A growing list of well-known companies have said they plan to return the funds. Shake Shack was the first major corporation to announce the return of its loan, after it raised $150 million in the markets. The burger chain was followed by other national brands including Potbelly, Ruth’s Hospitality Group and Taco Cabana.

As companies have grappled with the issue, the direction from Washington has been in flux. In a fashion that has become characteristic of the program, the Trump administration in recent days issued evolving guidelines for companies weighing whether to keep the small business loans, veering from safeguards that Congress specified in the law.

The Treasury Department and the SBA first responded to the backlash on April 23. They told borrowers to pay closer attention to the certification they have to make when applying for the loans that states “[c]urrent economic uncertainty makes this loan request necessary to support the ongoing operations of the applicant.” They said it was unlikely that a “public company with substantial market value and access to capital markets” would be able to make the certification and gave firms until May 7 to repay.

The deadline was later delayed to May 14 and then May 18.

Along the way, the Trump administration signaled heightened scrutiny and penalties before walking that back.

On April 28, Treasury Secretary Steven Mnuchin announced that the SBA planned to conduct a “full review” of loans above $2 million, and he warned that borrowers would have “criminal liability” if they falsely certified that they need the funds.

Then, on May 13, the administration indicated a more relaxed approach. It granted that loans below $2 million would be deemed automatically in compliance with the program’s necessity requirement. Loans above $2 million would still be subject to an SBA audit, but companies would have the opportunity to return the funds without an SBA enforcement action if the agency told them they should have been ineligible.

“How this would ultimately play out with regard to how the Justice Department looks at this remains to be seen,” said Derek Cohen, a partner at the law firm Goodwin Procter. “But it certainly is intended to provide some comfort that they’re not looking to get people on the margins who are trying to make difficult calls.”

San Francisco-based Prosper Marketplace, which operates an online lending platform, is holding on to its $8.4 million loan despite guaranteed scrutiny by the government. Spokesperson Sarah Cain said Prosper will use the proceeds to cover payroll for its 400 employees as well as rent and utilities.

“The loan allows us to retain all our employees, which as you’ve seen is not something all companies in our space have been able to do in this environment,” she said.

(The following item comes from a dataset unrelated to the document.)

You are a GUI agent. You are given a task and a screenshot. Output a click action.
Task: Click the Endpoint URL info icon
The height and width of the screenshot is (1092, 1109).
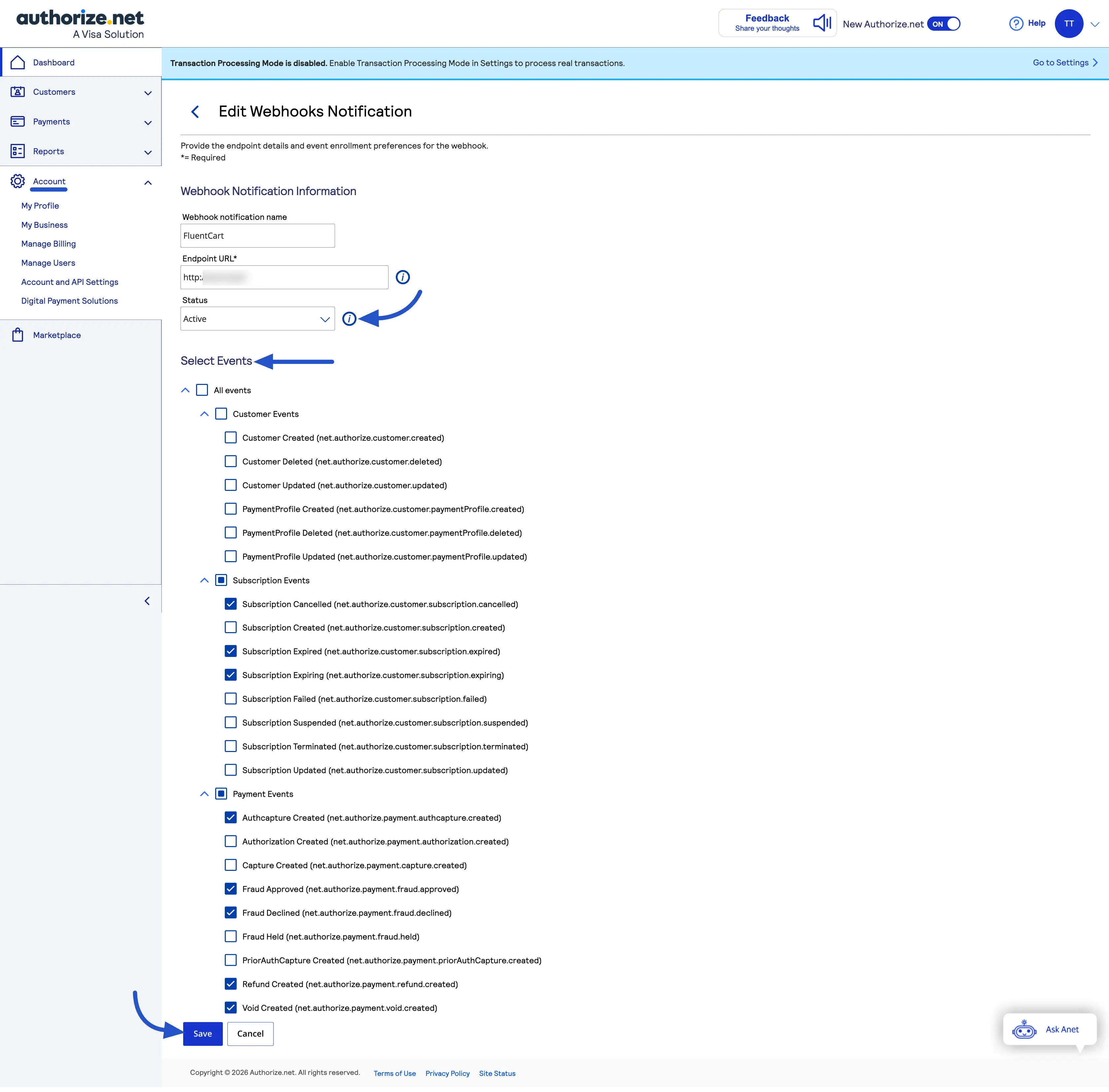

Rep. Dan Kildee (D-Mich.) said he had some concerns about the impact of shaming companies from taking the money but that limits were necessary.

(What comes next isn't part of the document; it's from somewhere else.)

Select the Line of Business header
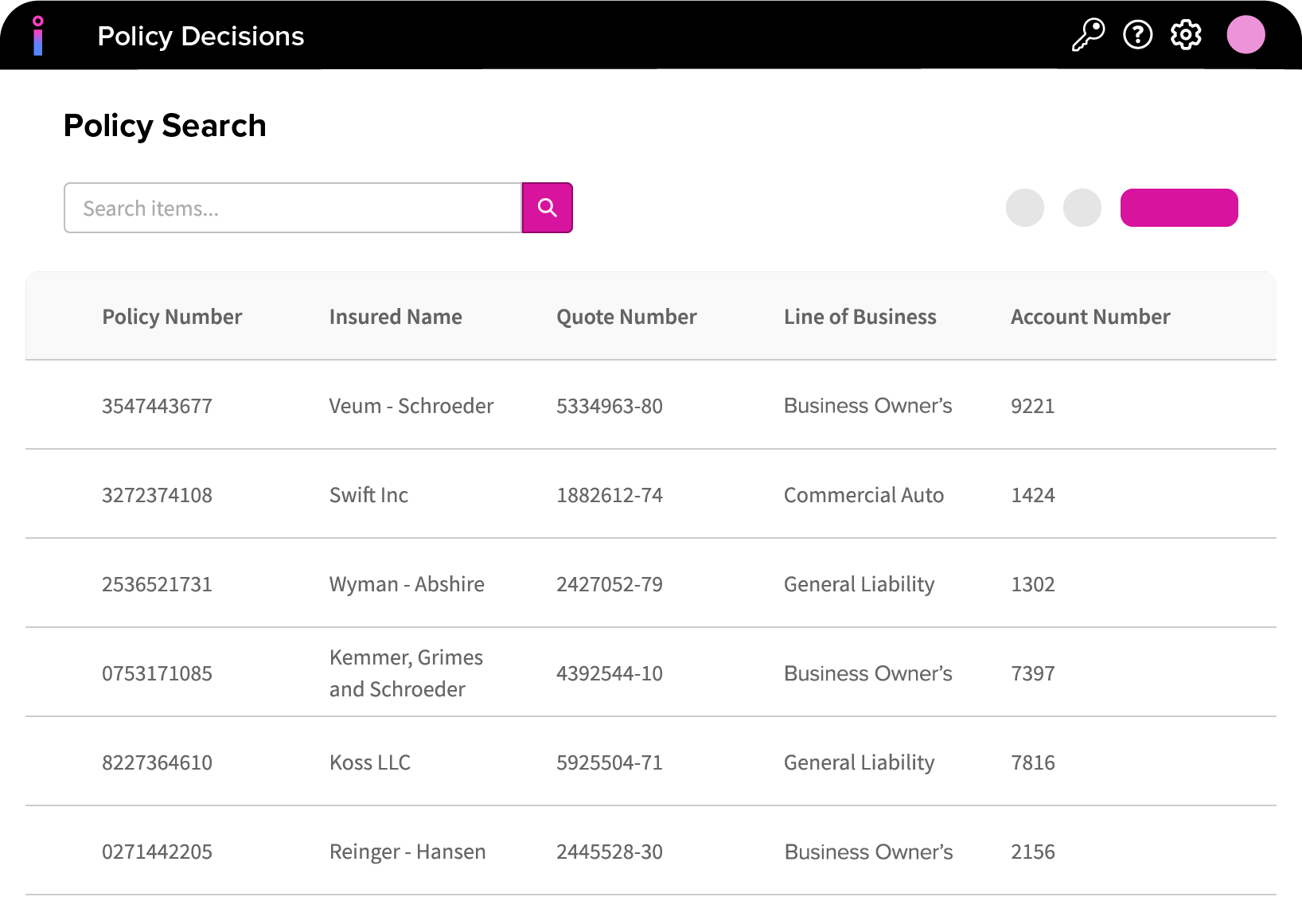This screenshot has height=924, width=1302. tap(860, 317)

“If they need it, we want to make sure they’re using it for the purposes that are intended,” he said in an interview. “They have to adhere to the requirement that there’s no other source they could turn to. The vast majority of companies I talk to don’t have any difficulty coming to that conclusion and are willing to deal with the scrutiny because they know this is a matter of life and death for them.”

Lawmakers have started to apply direct pressure on certain companies to give up the funds.

In their first official action, Democrats on the House’s new coronavirus select subcommittee called on five public companies to return $10 million PPP loans that they each received. One, MiMedX, immediately announced repayment. Others defended their decisions to seek the loans.

One of the targeted companies, Quantum Corp., said the loan was “saving American jobs” at the firm and that “without it we would most certainly be forced to reduce headcount.”

“We owe it to our employees — who’ve stuck with us through a long and difficult turnaround — to do everything we can to save their jobs during this crisis,” Quantum spokesperson Bob Wientzen said. “We believe strongly that Quantum not only falls within the technical eligibility requirements of the PPP loan program, but also falls squarely within the spirit of what was intended by the CARES Act.”